The Russian rouble has risen by 7% to 83 against the dollar before paring gains, touching heights that were seen before its invasion of Ukraine.

The Russian stock market has gradually reopened after it was suspended.

In offshore trade, the Ruble was weaker, and hovered at 87 to the dollar on the EBS electronic platform.

The rise of the Rubles was driven by two powerful factors – Russia switching to Rubles for gas exports and Russian export firms being converting 80% of their foreign currency earnings into Rubles, as per the Russian cenral bank’s mandate. Both moves have supported the Russian currency, opined Iskander Lutsko, chief investment strategist at ITI Capital.

“The market now really depends on progress in negotiations between Russia and Ukraine,” said Lutsko.

Russian stocks were trading in curtailed sessions and with various restrictions, including a ban on short-selling.
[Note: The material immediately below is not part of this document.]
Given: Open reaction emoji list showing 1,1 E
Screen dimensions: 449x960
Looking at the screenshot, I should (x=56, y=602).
Non-residents are barred from selling stocks and OFZ rouble bonds until April 1.

While the dollar-denominated RTS index finished the shorter session up by 7.1% at 881.6 points, the rouble-denominated MOEX Russian index pared early gains to shed 0.9% to 2,408.5 points.
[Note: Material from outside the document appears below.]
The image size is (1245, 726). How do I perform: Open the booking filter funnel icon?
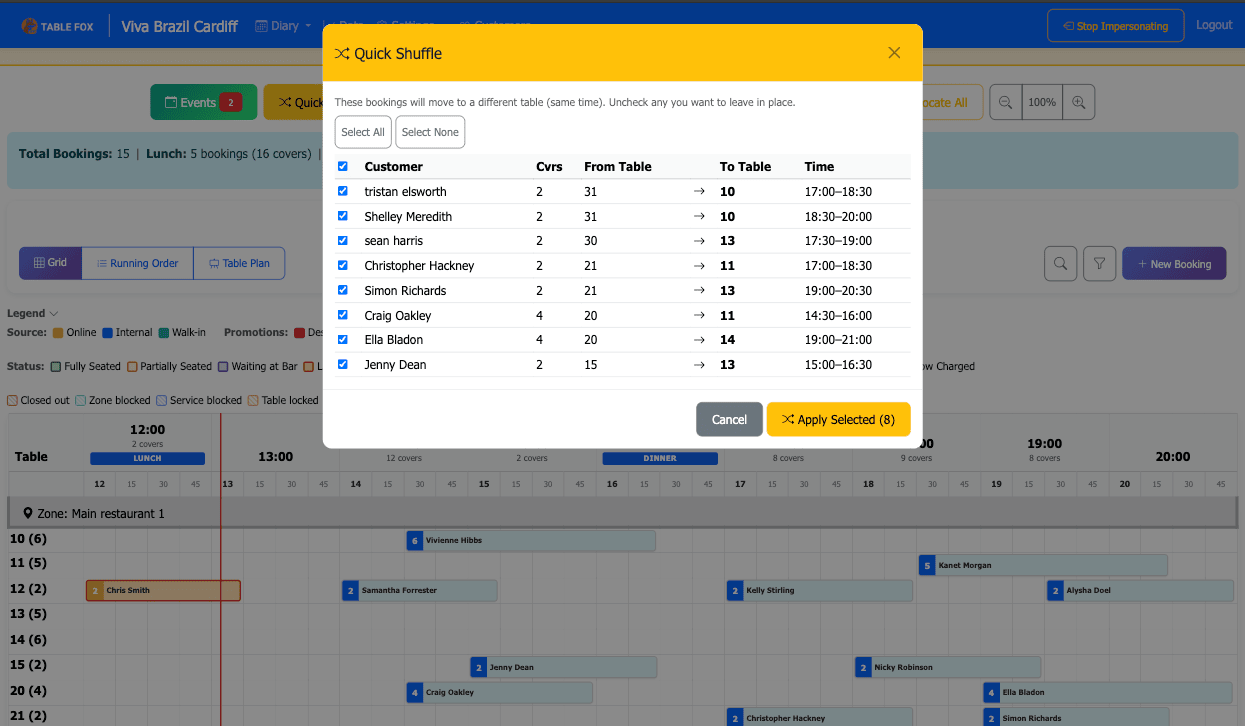pos(1099,263)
While Moscow-listed shares and depositary receipts of some companies with primary listings abroad returned to trading, Nasdaq-listed tech giant Yandex saw its Moscow shares climb by 4.6%, while depositary receipts in London-listed retailer Fix Price jumped by 13.2%.
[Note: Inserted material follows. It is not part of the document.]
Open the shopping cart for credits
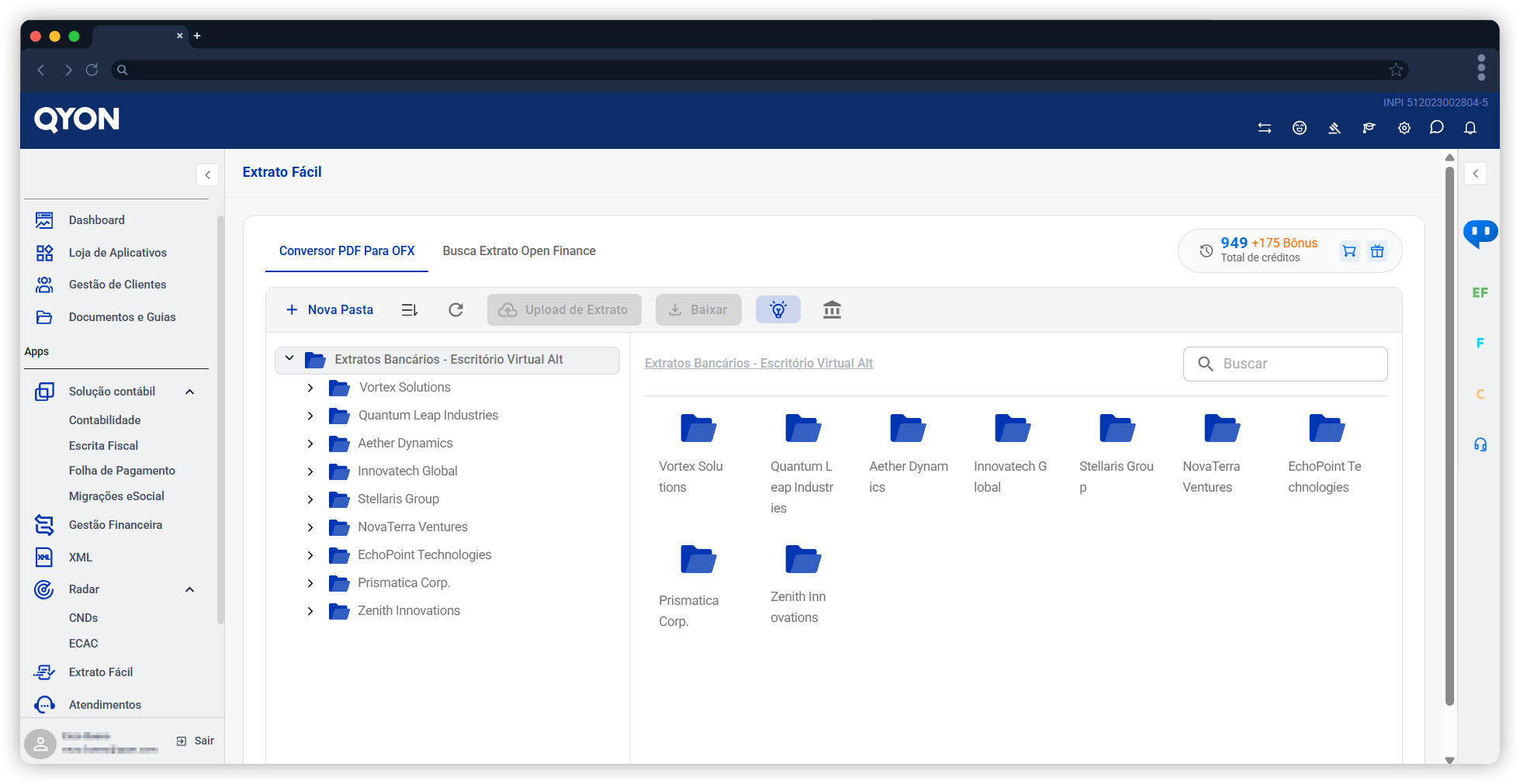 point(1349,250)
“Market participants are probably over-valuing the company after the work of rival social networks was restricted in Russia,” said BCS analysts.

In a statement, Russia’s Finance Ministry said, it had fully paid a coupon on its Eurobond due in 2035, its third payout since unprecedented Western sanctions called Russia’s ability to service foreign currency debt into question.

Yields on Russia’s benchmark 10-year OFZ treasury bonds dropped to 12.68%, moving further away from last week’s record high of 19.74%, which was just below the central bank’s key interest rate. Yields move inversely to prices.